Computes body-preamble lines based on which types are present in the data. Most languages build this from scalar_body_preamble; Haskell overrides it to compose the data Val declaration and imports dynamically.

The second argument is the original data value, allowing implementations to inspect actual values when needed (e.g. to determine whether datetime microsecond-precision imports are required).

property date_formats: type[Enum]¶: Enum class whose members list the date formats this language supports.

property datetime_formats: type[Enum]¶: Enum class whose members list the datetime formats this language supports.

property declaration_style: Enum¶: The declaration style chosen for this language instance.

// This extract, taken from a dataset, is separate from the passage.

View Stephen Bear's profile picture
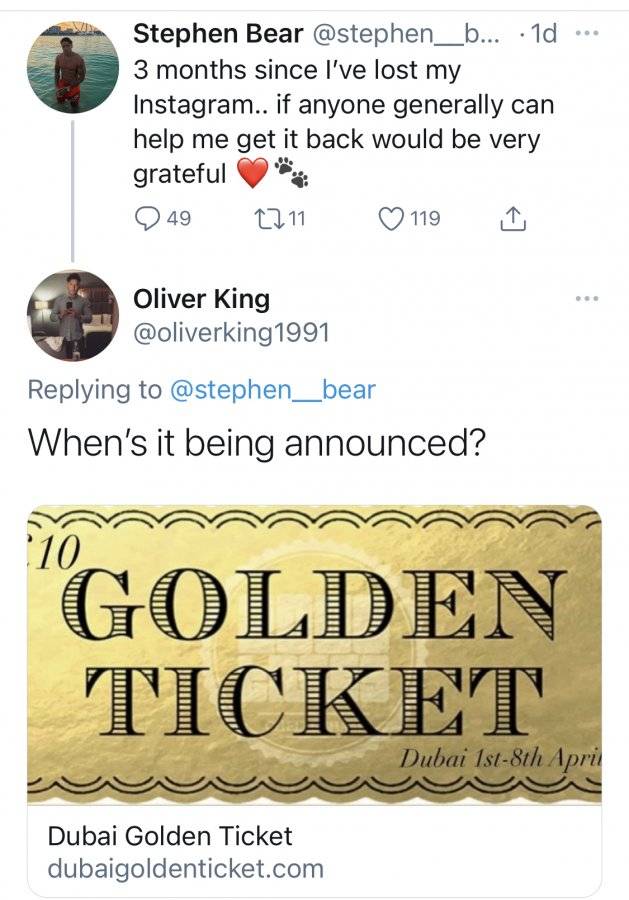Screen dimensions: 629x900 [73, 67]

property declaration_styles: type[Enum]¶: Enum class whose members list the declaration style options this language supports.

property dict_entry_style: Enum¶: The dict entry style chosen for this language instance.

property dict_entry_styles: type[Enum]¶: Enum class whose members list the dict entry style options this language supports.

property dict_format: Enum¶: The dict/map format chosen for this language instance.

dict_format_config: DictFormatConfig¶: Configuration for dict formatting.

property dict_formats: type[Enum]¶: Enum class whose members list the dict/map format options this language supports.

element_separator: str¶: The separator placed between elements in inline sequences.

extension: str¶: The file extension for this language, including the leading dot.

false_literal: str¶: The literal representing false/False.

property float_format: Enum¶: The float format chosen for this language instance.

property float_formats: type[Enum]¶: Enum class whose members list the float format options this language supports.

property format_bytes: Callable[[bytes], str]¶: Callable that formats a bytes value as a string literal.

property format_date: Callable[[date], str]¶: Callable that formats a datetime.date as a string literal.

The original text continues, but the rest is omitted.